Há, de fato, crimes históricos e criminosos famosos; mas também há crimes e criminosos que se tornaram artificialmente históricos e famosos, obra da exploração midiática exacerbada e de um populismo penal satisfativo dos prazeres primários das multidões, que simplifica o fenômeno criminal às estigmatizadas figuras do "bandido" vs. "cidadão de bem". (grifou-se)

(...)

Outra perniciosa disfunção da exploração midiática do crime é a potencial influência direta no resultado do julgamento de delitos submetidos ao Júri, e, mais grave, mediante a veiculação de provas inadmissíveis em juízo. (...)

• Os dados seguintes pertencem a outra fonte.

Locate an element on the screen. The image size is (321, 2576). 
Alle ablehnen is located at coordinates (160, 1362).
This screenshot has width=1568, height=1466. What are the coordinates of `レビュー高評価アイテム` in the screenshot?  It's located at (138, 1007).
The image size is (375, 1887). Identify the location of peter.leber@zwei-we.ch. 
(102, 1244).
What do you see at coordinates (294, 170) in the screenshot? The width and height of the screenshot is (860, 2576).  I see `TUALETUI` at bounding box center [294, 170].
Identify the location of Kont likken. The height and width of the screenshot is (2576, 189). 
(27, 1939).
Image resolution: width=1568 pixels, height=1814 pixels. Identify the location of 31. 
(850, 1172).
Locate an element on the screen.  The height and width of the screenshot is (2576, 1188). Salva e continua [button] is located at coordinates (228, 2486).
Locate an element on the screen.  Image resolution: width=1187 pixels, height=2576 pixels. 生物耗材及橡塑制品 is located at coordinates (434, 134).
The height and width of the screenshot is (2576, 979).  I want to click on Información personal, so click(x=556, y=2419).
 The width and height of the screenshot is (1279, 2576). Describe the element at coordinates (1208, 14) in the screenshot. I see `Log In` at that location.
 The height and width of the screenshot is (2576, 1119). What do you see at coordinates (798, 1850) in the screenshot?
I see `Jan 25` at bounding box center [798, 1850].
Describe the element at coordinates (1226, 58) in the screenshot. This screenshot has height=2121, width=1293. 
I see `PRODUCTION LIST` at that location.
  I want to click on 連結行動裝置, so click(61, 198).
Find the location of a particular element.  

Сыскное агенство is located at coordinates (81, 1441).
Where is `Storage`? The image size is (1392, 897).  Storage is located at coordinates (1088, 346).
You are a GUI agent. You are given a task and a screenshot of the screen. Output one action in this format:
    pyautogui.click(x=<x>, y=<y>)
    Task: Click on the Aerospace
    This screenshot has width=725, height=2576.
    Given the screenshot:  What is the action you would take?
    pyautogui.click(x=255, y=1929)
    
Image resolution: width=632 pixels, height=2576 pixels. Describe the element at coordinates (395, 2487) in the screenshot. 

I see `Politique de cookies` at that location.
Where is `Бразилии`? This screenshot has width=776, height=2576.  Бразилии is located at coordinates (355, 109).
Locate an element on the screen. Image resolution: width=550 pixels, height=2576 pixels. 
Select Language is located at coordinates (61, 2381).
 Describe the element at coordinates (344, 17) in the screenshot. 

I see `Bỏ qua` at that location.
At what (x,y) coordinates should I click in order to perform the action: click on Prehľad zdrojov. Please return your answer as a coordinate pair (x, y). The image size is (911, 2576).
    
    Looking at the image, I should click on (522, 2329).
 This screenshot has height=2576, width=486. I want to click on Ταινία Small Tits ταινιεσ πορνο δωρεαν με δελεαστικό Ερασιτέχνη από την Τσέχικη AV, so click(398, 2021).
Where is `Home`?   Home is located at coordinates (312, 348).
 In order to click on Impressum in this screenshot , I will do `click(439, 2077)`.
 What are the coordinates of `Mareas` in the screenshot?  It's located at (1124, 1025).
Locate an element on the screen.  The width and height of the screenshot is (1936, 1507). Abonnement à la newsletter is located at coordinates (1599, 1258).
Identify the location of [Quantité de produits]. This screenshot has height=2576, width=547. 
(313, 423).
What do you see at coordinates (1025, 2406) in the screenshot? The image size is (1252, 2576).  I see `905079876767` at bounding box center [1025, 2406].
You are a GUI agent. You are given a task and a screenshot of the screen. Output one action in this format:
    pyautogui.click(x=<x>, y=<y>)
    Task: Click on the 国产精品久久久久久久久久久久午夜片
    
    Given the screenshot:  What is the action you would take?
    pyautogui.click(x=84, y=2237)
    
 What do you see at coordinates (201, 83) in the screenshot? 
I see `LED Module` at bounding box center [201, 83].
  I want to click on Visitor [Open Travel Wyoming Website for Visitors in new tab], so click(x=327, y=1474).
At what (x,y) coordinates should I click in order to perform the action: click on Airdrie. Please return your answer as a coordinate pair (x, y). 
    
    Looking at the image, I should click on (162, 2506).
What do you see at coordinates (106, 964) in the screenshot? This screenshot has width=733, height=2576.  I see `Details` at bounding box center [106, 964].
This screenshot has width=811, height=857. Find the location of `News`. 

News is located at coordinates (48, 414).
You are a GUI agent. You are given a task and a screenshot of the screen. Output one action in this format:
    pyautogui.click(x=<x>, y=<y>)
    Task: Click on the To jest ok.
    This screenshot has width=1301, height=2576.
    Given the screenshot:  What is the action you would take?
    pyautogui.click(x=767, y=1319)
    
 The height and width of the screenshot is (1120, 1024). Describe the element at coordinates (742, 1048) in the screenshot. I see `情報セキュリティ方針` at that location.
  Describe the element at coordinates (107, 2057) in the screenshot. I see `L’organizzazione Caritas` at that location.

Pelo menos em meia dúzia de crimes noticiados nacionalmente na última década, não se pode negar, os acusados já iniciaram o julgamento condenados, e essa condenação popular prévia e sumária pode ser explicada pela natural permeabilidade dos jurados ao hiperinformacionismo a que tiveram amplo contato anteriormente

Uma de suas alegações em seu extenso voto foi que conforme é aceito em outros países, ele não carece de dúvidas quanto à aplicação do direito ao esquecimento no Brasil, tendo por base os direitos fundamentais e a dignidade da pessoa humana, como também o próprio direito positivo infraconstitucional.

Demonstra que no Direito Penal o instituto do direito ao esquecimento se mostra mais forte, eis que, por exemplo, os condenados que já cumpriram a pena têm direito ao sigilo da folha de antecedentes. Sendo a jurisprudência do Superior Tribunal de Justiça pacífica no reconhecimento do direito ao esquecimento dos condenados que já cumpriram sua pena ou dos absolvidos. Veja-se:

RECURSO ORDINÁRIO EM MANDADO DE SEGURANÇA. INQUÉRITO

POLICIAL ARQUIVADO. ABSOLVIÇÃO. PROCESSO PENAL.

POSSIBILIDADE. RECURSO PROVIDO. 1. O cancelamento dos dados nos terminais de identificação, relativos a inquérito arquivado e a processo penal em que o réu foi absolvido, é pura e legítima conseqüência da garantia constitucional da presunção de não culpabilidade. 2. Recurso provido. (RMS 15.634/SP, Rel. Ministro HAMILTON CARVALHIDO, SEXTA TURMA, julgado em 17/08/2006, DJ 05/02/2007, p. 379)

Adentrando no caso concreto, qual seja, o da Chacina da Candelária, o Ministro Relator manteve integralmente o acórdão recorrido, sob o fundamento principal de que a imagem e o nome do autor não eram imprescindíveis para que a história fosse contada de forma fidedigna. Segundo o Relator, a nova veiculação do ocorrido, contendo o nome e a imagem do promovente, representou uma segunda ofensa a sua dignidade, senão vejamos:

No caso, permitir nova veiculação do fato com a indicação precisa do nome e imagem do autor, significaria a permissão de uma segunda ofensa à sua dignidade, só porque a primeira já ocorrera, porquanto, como bem reconheceu o acórdão recorrido, além do crime em si, o inquérito policial consubstanciou uma reconhecida "vergonha" nacional.

Em assim sendo, foi mantida a condenação da Rede Globo a pagar indenização de R$ 50.000,00 por danos morais, acusada ter violado o direito ao esquecimento do autor.